**SELECTED TEXT:**
Horses walking ahead of me.

None of this activity led to any distractions, so no art inspiration or moments of getting off-track to explore. I knew we had a fairly urgent task waiting on me when I got back to the house, so I stayed focused.

Setting Posts

By 0730 I’d finished solving the horse riddle and gone out to the work-in-progress that is our solar field. We had more posts to level and set. This morning we worked on posts number 5 and 6 on row 1. We needed to get it done before the forecasted afternoon showers arrived.

Art Inspiration

I’ve been finding lots of colorful rocks in our solar field workspace. Today I noticed a nice pink and yellow sandstone, so I did take a little detour to get that rock out of the ground and put it in the 4-wheeler basket.

Art inspiration in the form of a rock.
Pink and yellow sandstone. It’s all wet because I didn’t get it out of the basket before those showers arrived.

**SUPPLIED MATERIAL:**
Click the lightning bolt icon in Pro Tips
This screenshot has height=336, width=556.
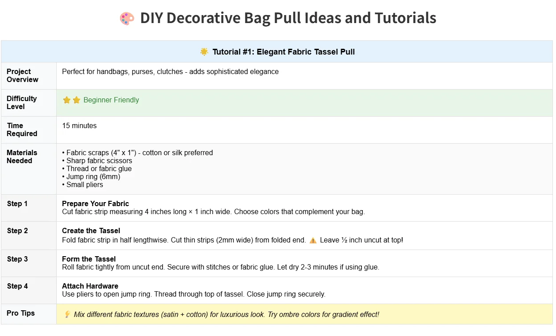[67, 314]
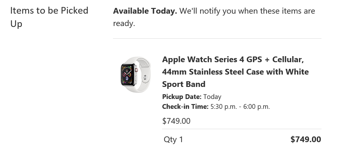Click the unit price $749.00 below check-in time

(176, 121)
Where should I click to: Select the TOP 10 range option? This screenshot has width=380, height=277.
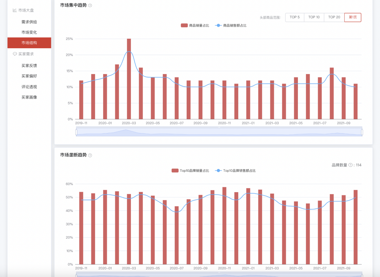(x=314, y=17)
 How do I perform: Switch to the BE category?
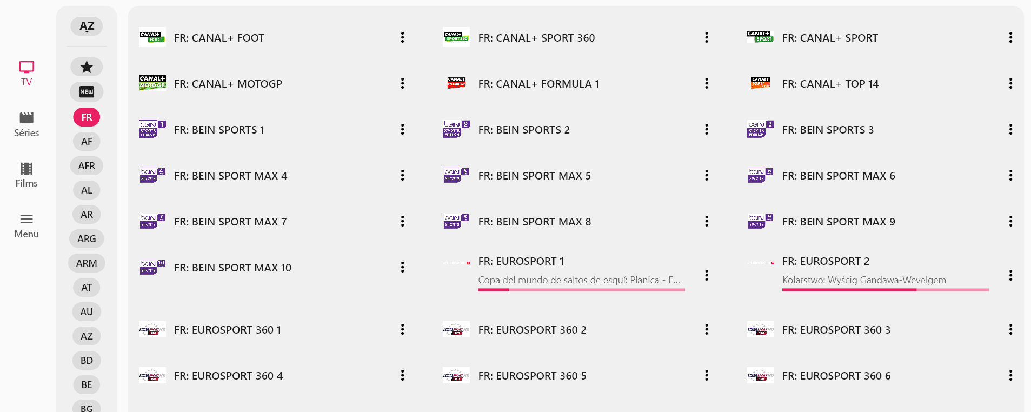tap(87, 385)
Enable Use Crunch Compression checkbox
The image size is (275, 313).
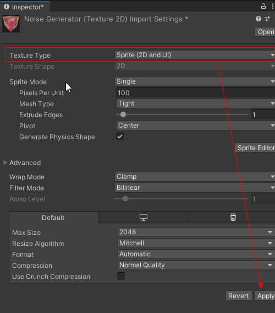pos(121,276)
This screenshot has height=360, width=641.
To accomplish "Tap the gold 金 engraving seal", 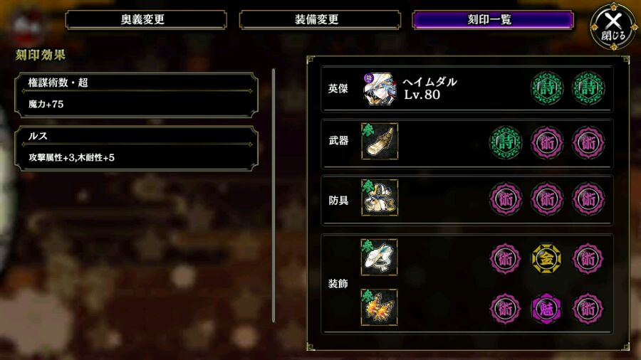I will (546, 259).
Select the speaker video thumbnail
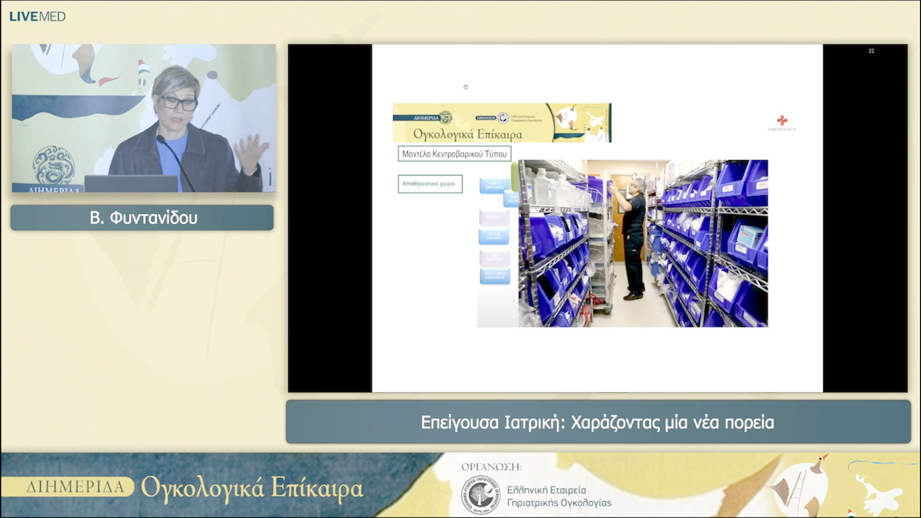 click(143, 118)
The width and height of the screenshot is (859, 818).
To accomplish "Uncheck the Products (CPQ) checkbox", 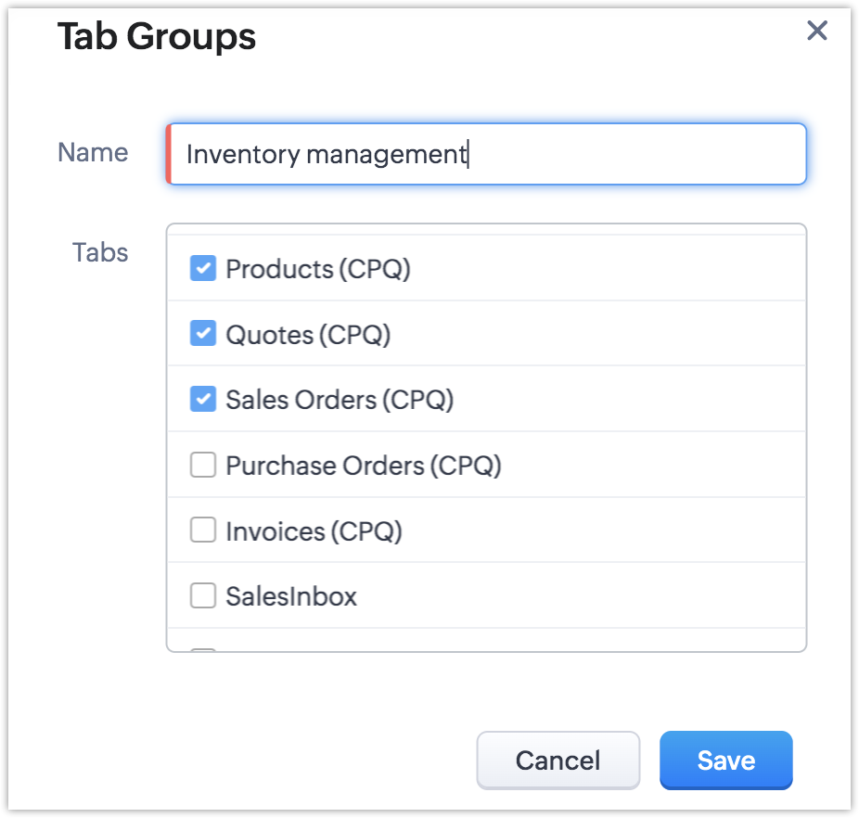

**EXERCISE REQUIREMENTS:**
1 - Return, word for word, the part of the solar field passage that opens with the words containing "Horses walking ahead" and closes with "I stayed focused.".
2 - Take the passage about the solar field and the pink and yellow sandstone further, continuing on from its final sentence.

**RESPONSES FOR EACH TASK:**
1 -
Horses walking ahead of me.

None of this activity led to any distractions, so no art inspiration or moments of getting off-track to explore. I knew we had a fairly urgent task waiting on me when I got back to the house, so I stayed focused.

2 -
I picked up several flakes that had come off of the pink side, so I’ll have some to make a separate paint from that color alone. In the watercolor paints, the pink sandstone doesn’t end up pink. It’s more tan. I’m curious to see how it looks in oil paints. So that was my only detour for a little art inspiration so far in my day’s tasks.

Back to Work

There are 2 more posts to go on this row. We’re putting them in as sets of two, joined together temporarily on the top and a few feet above the bottom. The bottom cross-brace keeps them at the right depth in the hole and keeps the posts at the same distance apart from each other, and also helps keep the tops level with each other. The top brace keeps the tops level with each other. Once the set is in the hole, the tops have to be leveled against the previous 4 posts already in the ground and leveled with each other. The posts also have to be aligned with each other in the line of posts. It’s a tricky thing to accomplish with lots of small adjustments to be made, then readjustments when the previous adjustment threw one of the vectors out of alignment.

setting posts, making sure they're level both in height and with each other.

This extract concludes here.